Perspectivas e desafios da educação a distância no Brasil

Enviada em 28/10/2020

No filme “Era uma vez”, é retratado um cenário em que há uma diferença na educação entre os abastados e os poucos afortunados, o que gera um desvinculo social. Sob essa ótica, verifica-se que, no Brasil, as perspectivas e os desafios da educação a distância persistem intrinsecamente ligada à realidade do país, devido não só à falta de compromisso com o ensino, mas também à desigualdade social existente. Com isso, faz-se necessária uma intervenção que busque reverter esse panorama.

Em primeiro lugar, é indubitável que a falta de compromisso com o ensino esteja entre as causas do problema. Sob ese viés, o filósofo Immanuel Kant defendia o campo das liberdades e direitos fundamentais na modernidade. De maneira análoga, o não comprometimento com as aulas online rompe esse campo, haja vista que, de acordo com o site “ndmais”, muitos alunos optam por essa modalidade pela possibilidade de flexibilização do ensino. Assim, uma mudança nos valores da sociedade é imprescindível para a construção da responsabilidade educacional, com a finalidade de garantir os direitos fundamentais de Kant.

Além disso, destaca-se a desigualdade social existente como impulsionador da situação. Dessa forma, o sociólogo Max Weber determinou que a ação social só existe quando o indivíduo estabelece uma comunicação com os outros. Nesse sentido, nota-se que, devido ao mau diálogo da administração pública com as esferas políticas, medidas legislativas com o objetivo de erradicar as desigualdades na educação a distância não são firmadas. Desse modo, a não efetividade das leis - por parte do governo - corrobora para o quadro da elitização do ensino.

Conclui-se, então, que é mister que o Estado tome providências para ampliar as perspectivas da educação a distância no país. Sendo assim, o Ministério da Educação deve direcionar recursos para diminuir as desigualdades educacionais na internet. Para que isso ocorra, é necessário que haja a distribuição de computadores para alunos de baixa renda, visando a melhoria no acesso ao estudo. Por conseguinte, é indispensável que os veículos de comunicação anunciem os projetos de leis com o intuito de melhorar a disparidade das relações de conhecimento. Somente assim, o Brasil poderá construir perspectivas voltadas ao bem comum na qualidade do ensino brasileiro e, ademais, auxiliar para a não ocorrência da diferença na educação, assim como na obra “Era uma vez”.

**TAREFAS E EXERCÍCIOS:**
(1) Transcreva fielmente, da redação sobre educação a distância, tudo o que vai de "Perspectivas e desafios" até "reverter esse panorama.".
(2) De acordo com a redação sobre educação a distância, o que deve ser distribuído aos alunos de baixa renda?
A listagem a seguir provém de outra fonte.

Registros contidos em um conjunto de dados

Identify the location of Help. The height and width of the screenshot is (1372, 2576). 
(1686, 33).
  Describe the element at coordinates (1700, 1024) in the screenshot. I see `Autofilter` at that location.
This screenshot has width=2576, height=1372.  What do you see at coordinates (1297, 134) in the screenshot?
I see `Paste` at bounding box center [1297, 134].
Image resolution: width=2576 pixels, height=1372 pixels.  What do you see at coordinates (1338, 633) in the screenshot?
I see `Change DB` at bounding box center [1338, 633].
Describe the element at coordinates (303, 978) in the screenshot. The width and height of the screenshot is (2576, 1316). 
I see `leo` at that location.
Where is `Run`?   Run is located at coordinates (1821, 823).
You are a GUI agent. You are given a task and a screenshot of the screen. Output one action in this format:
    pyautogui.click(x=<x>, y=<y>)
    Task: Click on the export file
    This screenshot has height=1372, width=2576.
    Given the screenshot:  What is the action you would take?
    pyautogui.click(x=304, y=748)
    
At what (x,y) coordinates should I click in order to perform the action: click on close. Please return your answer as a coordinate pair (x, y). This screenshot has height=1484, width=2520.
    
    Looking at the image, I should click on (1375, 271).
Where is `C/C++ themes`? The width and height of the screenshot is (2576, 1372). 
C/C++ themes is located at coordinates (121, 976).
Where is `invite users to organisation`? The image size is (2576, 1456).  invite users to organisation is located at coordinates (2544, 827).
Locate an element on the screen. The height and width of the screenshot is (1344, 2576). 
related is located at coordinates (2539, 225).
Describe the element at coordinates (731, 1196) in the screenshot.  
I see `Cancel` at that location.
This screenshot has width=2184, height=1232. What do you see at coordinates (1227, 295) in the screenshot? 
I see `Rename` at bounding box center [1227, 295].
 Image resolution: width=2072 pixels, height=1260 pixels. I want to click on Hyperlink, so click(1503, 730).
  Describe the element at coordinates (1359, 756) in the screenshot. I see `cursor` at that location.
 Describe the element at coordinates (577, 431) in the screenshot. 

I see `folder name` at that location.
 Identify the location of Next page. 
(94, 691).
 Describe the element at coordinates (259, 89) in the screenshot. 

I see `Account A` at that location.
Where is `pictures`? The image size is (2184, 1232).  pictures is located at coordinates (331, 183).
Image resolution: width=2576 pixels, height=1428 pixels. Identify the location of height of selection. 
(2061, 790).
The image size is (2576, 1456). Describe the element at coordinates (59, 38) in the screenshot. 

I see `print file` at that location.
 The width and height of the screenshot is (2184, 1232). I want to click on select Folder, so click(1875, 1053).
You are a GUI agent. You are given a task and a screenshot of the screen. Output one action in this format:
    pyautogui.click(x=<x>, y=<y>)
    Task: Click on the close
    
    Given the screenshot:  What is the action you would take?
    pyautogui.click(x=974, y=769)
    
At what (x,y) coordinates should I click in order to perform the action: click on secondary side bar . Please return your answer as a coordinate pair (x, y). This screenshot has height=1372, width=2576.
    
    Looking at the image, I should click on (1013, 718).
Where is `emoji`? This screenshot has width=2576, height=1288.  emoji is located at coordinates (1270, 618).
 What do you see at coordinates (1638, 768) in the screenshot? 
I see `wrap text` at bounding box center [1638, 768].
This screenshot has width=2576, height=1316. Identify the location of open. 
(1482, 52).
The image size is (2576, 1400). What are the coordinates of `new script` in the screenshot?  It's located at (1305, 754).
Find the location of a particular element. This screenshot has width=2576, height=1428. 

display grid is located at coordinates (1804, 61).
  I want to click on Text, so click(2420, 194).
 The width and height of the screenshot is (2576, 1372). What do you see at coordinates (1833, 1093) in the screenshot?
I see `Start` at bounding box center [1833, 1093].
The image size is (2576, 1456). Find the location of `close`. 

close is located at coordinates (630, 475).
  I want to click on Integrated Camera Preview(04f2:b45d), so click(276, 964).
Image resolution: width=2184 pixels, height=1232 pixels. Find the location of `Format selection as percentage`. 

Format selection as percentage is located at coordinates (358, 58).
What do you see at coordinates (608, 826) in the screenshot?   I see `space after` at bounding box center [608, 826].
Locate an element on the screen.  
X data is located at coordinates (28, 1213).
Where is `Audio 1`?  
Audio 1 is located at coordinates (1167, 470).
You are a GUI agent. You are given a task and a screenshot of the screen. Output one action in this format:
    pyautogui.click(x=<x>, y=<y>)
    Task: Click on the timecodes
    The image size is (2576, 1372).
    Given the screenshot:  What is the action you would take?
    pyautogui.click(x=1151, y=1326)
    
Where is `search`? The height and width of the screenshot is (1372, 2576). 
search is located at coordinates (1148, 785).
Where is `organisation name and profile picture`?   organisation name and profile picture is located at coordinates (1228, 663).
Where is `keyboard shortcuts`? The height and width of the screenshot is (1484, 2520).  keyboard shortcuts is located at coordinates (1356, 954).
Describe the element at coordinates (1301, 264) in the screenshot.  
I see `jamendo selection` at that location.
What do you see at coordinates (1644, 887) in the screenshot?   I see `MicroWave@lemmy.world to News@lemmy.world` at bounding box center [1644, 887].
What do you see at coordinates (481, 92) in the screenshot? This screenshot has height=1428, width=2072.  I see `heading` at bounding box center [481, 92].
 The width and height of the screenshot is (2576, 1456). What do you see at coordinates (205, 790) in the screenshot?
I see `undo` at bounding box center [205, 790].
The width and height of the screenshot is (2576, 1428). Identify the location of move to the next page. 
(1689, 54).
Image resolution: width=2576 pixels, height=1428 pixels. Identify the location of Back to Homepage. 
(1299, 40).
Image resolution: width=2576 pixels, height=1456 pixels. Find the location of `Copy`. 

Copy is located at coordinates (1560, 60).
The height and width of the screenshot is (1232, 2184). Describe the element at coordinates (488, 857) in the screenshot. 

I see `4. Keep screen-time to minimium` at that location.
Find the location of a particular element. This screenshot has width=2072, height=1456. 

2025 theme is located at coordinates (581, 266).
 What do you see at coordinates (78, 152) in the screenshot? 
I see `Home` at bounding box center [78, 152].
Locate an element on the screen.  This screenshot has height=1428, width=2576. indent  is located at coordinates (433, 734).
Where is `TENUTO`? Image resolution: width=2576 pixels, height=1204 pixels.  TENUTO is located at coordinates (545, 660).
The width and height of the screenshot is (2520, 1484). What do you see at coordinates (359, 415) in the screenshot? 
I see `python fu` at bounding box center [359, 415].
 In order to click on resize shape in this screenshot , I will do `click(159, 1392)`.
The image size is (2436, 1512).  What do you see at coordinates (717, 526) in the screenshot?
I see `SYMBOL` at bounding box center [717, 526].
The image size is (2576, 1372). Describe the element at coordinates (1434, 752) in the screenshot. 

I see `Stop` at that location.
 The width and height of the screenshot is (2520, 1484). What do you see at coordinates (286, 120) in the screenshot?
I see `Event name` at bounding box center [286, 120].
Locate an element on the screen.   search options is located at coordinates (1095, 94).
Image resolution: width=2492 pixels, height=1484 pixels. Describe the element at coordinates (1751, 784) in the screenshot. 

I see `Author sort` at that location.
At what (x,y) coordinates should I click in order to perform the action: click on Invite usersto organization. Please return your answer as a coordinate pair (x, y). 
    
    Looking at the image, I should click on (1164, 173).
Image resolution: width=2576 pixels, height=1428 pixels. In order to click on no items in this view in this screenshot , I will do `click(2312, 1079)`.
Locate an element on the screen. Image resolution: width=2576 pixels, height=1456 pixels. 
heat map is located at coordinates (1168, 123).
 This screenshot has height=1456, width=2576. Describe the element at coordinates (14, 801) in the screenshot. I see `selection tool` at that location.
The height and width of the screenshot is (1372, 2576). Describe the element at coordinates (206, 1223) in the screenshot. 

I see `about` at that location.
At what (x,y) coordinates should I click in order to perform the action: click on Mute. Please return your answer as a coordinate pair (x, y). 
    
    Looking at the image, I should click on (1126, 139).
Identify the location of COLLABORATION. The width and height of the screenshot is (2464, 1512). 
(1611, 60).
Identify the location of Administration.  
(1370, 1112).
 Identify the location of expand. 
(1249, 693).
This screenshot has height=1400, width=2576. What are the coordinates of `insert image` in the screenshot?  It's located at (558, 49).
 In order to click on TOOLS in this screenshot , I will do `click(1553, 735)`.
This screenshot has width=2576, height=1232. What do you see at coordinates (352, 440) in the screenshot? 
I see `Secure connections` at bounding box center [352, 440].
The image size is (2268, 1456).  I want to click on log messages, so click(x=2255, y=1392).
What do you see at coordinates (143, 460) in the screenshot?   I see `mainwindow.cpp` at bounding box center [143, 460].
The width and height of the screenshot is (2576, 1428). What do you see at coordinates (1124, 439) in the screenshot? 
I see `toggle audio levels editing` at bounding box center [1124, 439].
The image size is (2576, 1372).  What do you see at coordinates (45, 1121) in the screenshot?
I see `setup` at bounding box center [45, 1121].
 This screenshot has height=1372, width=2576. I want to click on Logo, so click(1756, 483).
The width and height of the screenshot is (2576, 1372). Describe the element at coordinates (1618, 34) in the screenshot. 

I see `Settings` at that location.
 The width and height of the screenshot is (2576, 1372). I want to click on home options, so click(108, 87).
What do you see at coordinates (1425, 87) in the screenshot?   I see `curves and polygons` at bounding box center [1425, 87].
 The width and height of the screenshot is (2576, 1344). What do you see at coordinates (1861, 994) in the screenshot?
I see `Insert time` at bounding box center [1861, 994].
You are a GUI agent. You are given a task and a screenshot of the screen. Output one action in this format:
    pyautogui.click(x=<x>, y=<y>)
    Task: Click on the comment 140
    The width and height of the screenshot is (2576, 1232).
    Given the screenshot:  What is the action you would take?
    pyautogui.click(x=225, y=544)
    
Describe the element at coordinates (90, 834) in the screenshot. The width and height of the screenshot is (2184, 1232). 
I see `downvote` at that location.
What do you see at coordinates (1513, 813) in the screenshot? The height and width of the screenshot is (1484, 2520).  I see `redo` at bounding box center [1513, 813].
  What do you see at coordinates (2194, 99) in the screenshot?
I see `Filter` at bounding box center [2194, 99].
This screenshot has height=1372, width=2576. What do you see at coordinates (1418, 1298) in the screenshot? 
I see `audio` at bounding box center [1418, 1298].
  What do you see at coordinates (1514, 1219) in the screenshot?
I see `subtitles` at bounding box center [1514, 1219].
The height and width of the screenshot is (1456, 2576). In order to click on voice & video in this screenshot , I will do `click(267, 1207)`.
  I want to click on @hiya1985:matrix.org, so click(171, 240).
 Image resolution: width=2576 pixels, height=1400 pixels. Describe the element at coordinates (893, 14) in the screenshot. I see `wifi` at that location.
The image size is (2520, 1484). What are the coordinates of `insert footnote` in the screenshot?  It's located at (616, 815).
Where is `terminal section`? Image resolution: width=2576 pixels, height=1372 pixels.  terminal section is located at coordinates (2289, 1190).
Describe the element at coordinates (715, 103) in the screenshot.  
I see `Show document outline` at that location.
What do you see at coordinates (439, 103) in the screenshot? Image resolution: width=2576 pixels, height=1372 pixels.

**RESPOSTAS POR ITEM:**
(1)
Perspectivas e desafios da educação a distância no Brasil

Enviada em 28/10/2020

No filme “Era uma vez”, é retratado um cenário em que há uma diferença na educação entre os abastados e os poucos afortunados, o que gera um desvinculo social. Sob essa ótica, verifica-se que, no Brasil, as perspectivas e os desafios da educação a distância persistem intrinsecamente ligada à realidade do país, devido não só à falta de compromisso com o ensino, mas também à desigualdade social existente. Com isso, faz-se necessária uma intervenção que busque reverter esse panorama.

(2) Computadores.